Exercise directions.
The response should hold every record from the listing that follows, verbatim, and no pictures.

The data.
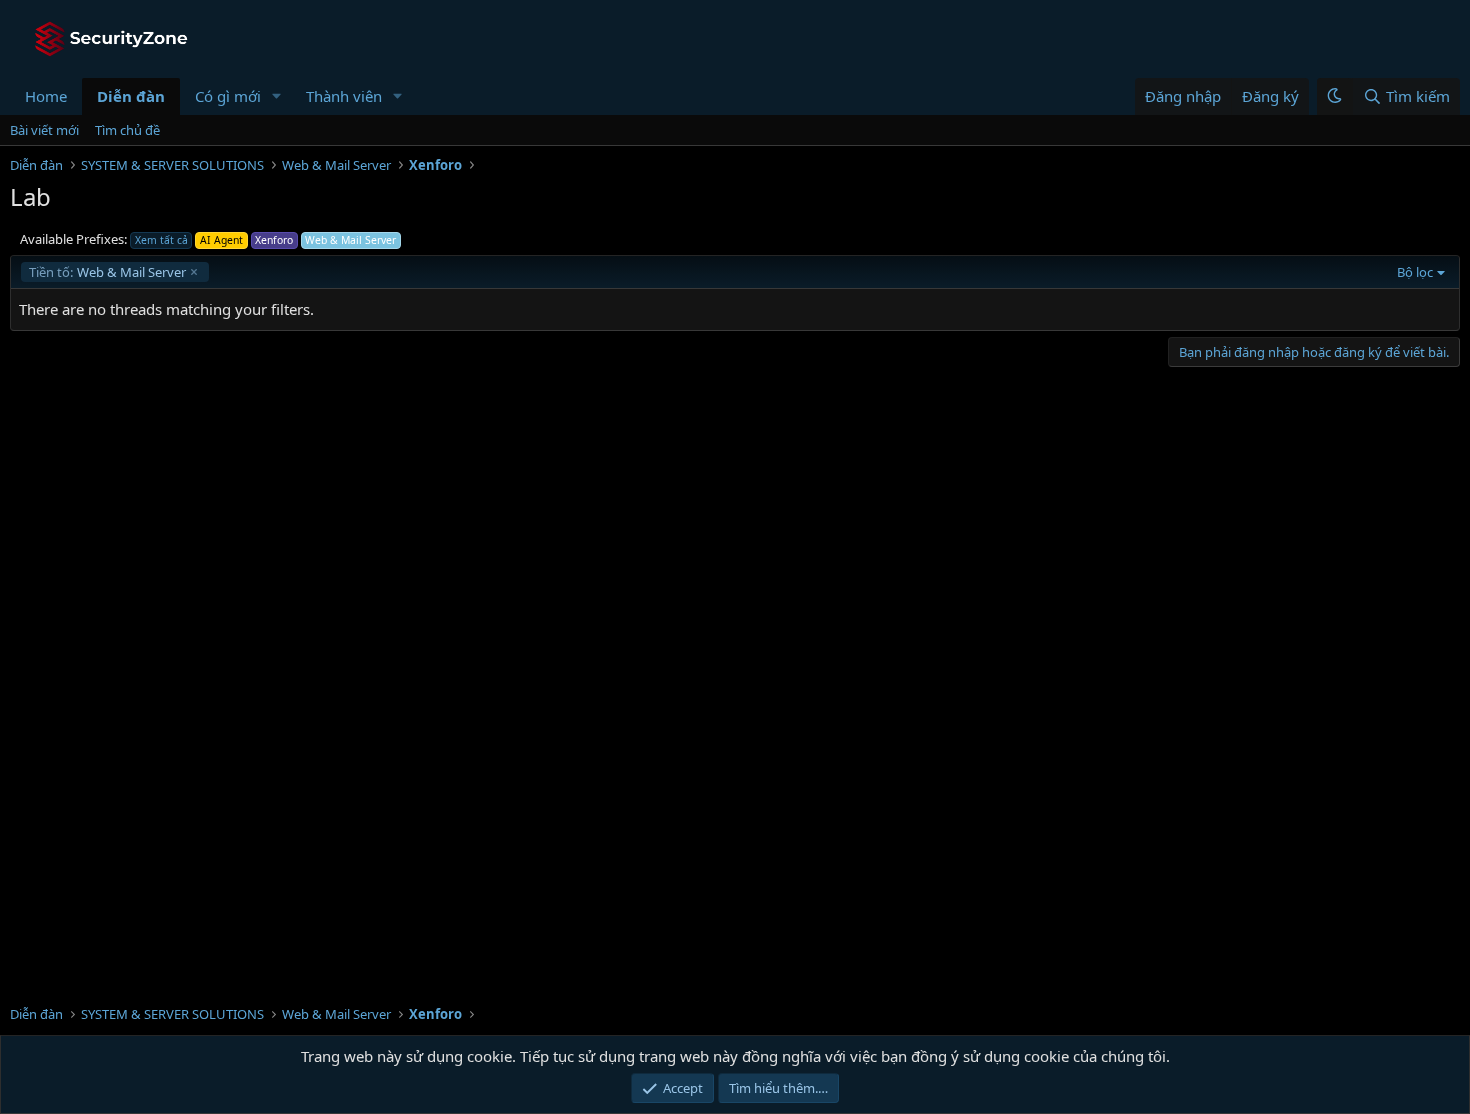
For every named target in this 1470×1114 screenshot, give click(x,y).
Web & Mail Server (107, 272)
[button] (277, 96)
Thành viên (344, 96)
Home (46, 96)
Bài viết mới (44, 130)
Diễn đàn (131, 96)
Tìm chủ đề (127, 130)
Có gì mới (228, 96)
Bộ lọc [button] (1415, 272)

Answer below.
For every named target in this 1470×1114 screenshot, give click(x,y).
Web & Mail Server (107, 272)
[button] (277, 96)
Thành viên (344, 96)
Home (46, 96)
Bài viết mới (44, 130)
Diễn đàn (131, 96)
Tìm chủ đề (127, 130)
Có gì mới (228, 96)
Bộ lọc [button] (1415, 272)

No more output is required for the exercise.